From the line that has "The image size is (696, 468)." down to the last line of the data below, set down every line exactly, but none of the pictures.

-------- Data section --------

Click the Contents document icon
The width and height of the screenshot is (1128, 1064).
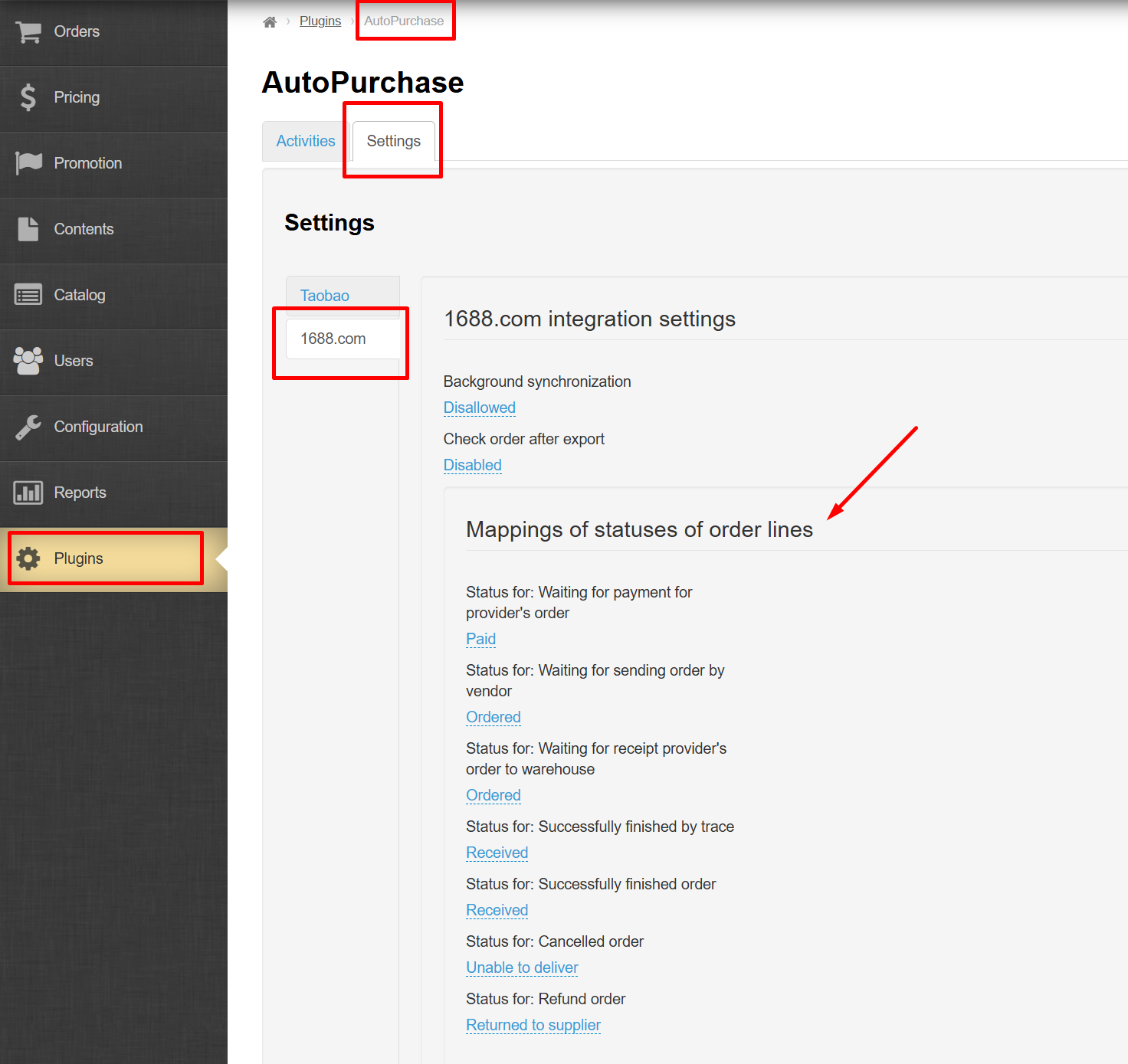click(x=28, y=229)
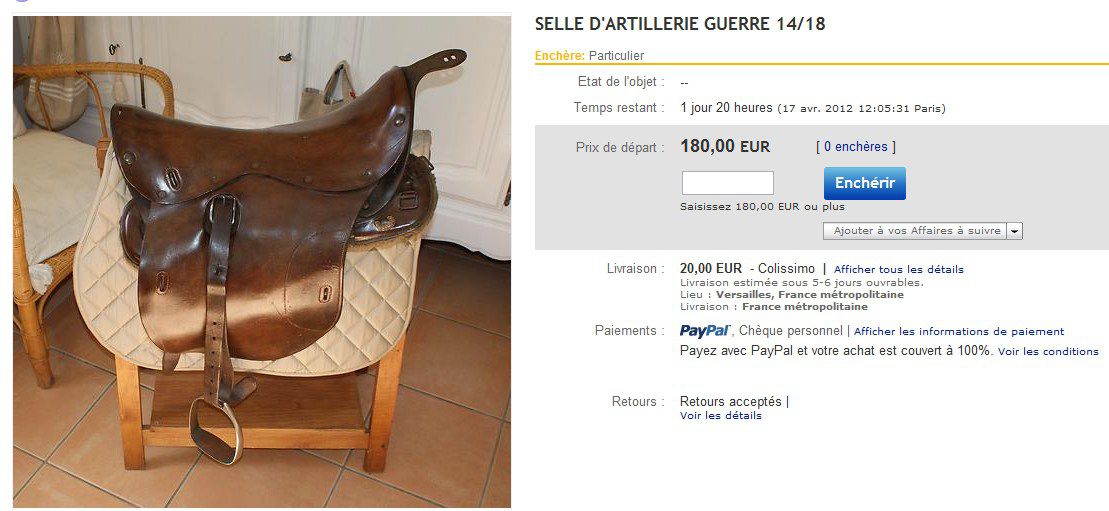Screen dimensions: 1109x511
Task: Click the Chèque personnel payment option text
Action: pyautogui.click(x=790, y=331)
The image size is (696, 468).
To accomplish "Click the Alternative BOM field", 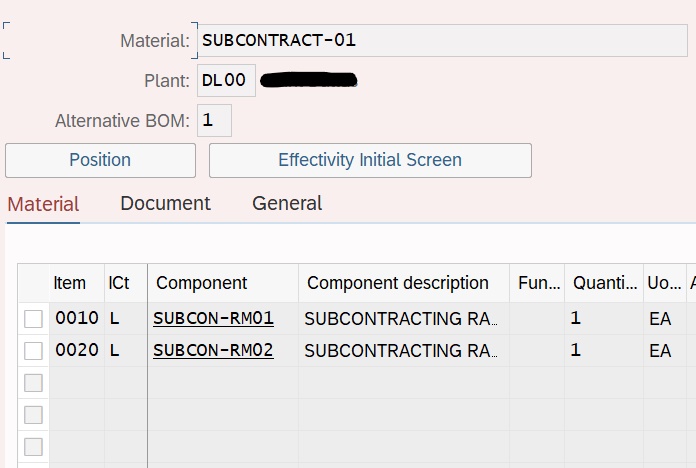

--------

▸ Solved problem:
The image size is (696, 468).
To accomplish "Click the Alternative BOM field", 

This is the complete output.